QUOTED TEXT:
LFEC3E-3Q208C FPGA: A Full Technical Guide & Specs

1.0 What is the LFEC3E-3Q208C? (Datasheet Explained)

If you're an engineer, technician, or supply chain manager, you might encounter the LFEC3E-3Q208C FPGA when working on equipment that's been in the field for a decade or more. You won't find this chip in a new 2025-era design. This component is a veteran, a legacy workhorse from the LatticeECP / EC family, which was a go-to choice for low-cost, general-purpose FPGA applications in the 2000s.

Why are we talking about a 20-year-old chip? Because the global market for Maintenance, Repair, and Operations (MRO) for this legacy equipment is massive. A 2024 industry report on factory automation highlighted that the average lifespan of critical manufacturing equipment often exceeds 15-20 years. When a control board on a $100,000 piece of test equipment or a factory PLC line fails, you don't "just upgrade it." You repair it.

SUPPLIED DATA:
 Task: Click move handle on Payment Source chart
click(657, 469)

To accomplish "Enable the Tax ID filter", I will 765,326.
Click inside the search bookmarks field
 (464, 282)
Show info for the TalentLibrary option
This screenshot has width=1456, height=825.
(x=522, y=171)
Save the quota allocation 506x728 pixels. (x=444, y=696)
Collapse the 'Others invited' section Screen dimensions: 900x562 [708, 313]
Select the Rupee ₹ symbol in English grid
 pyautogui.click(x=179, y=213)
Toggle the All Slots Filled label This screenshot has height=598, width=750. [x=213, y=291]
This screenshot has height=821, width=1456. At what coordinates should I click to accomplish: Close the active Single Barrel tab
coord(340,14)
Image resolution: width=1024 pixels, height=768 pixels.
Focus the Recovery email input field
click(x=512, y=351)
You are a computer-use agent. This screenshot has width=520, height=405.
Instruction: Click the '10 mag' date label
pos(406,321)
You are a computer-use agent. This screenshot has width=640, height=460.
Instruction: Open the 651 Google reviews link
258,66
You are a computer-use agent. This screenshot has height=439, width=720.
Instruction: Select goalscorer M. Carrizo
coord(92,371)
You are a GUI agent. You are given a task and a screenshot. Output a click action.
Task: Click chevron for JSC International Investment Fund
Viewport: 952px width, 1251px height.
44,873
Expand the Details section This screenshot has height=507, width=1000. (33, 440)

ACTIONS TO TAKE:
1. Which job roles does the LFEC3E-3Q208C guide name as readers who might come across this FPGA? List every one.
2. Continue the LFEC3E-3Q208C guide from the point where it stops.

FINAL ANSWERS:
1.
- Engineer
- Technician
- Supply chain manager

2.
And that repair often hinges on sourcing this one specific, obsolete component. This guide is your technical deep-dive into the LFEC3E-3Q208C datasheet. We'll cover its specs, pinout, and the critical (and tricky) legacy software you need to work with it.

1.1 The LatticeECP/EC Family: A Legacy 3.3V FPGA

The LatticeECP/EC family (Economy Plus / Economy) was designed to hit a sweet spot: provide more logic density and features than a CPLD, but at a much lower cost than high-performance FPGAs. It was built on a 1.8V core with 3.3V I/O, making it a bridge between older 5V systems and modern low-voltage logic.

Its core value proposition was:

• Low Cost: Purpose-built to be an economical FPGA solution.
• SRAM-Based: Like all modern FPGAs, its configuration is volatile and must be loaded from an external flash chip at power-on.
• Rich Feature Set: It was one of the first low-cost families to include dedicated Embedded Block RAM (EBR) and Phase-Locked Loops (PLLs) for clock management.

1.2 Decoding the Part Number: LFEC3E-3Q208C

The part number is a technical code that tells you exactly what you're holding.

• LFEC: This identifies the device as a LatticeECP (Economy Plus) family FPGA.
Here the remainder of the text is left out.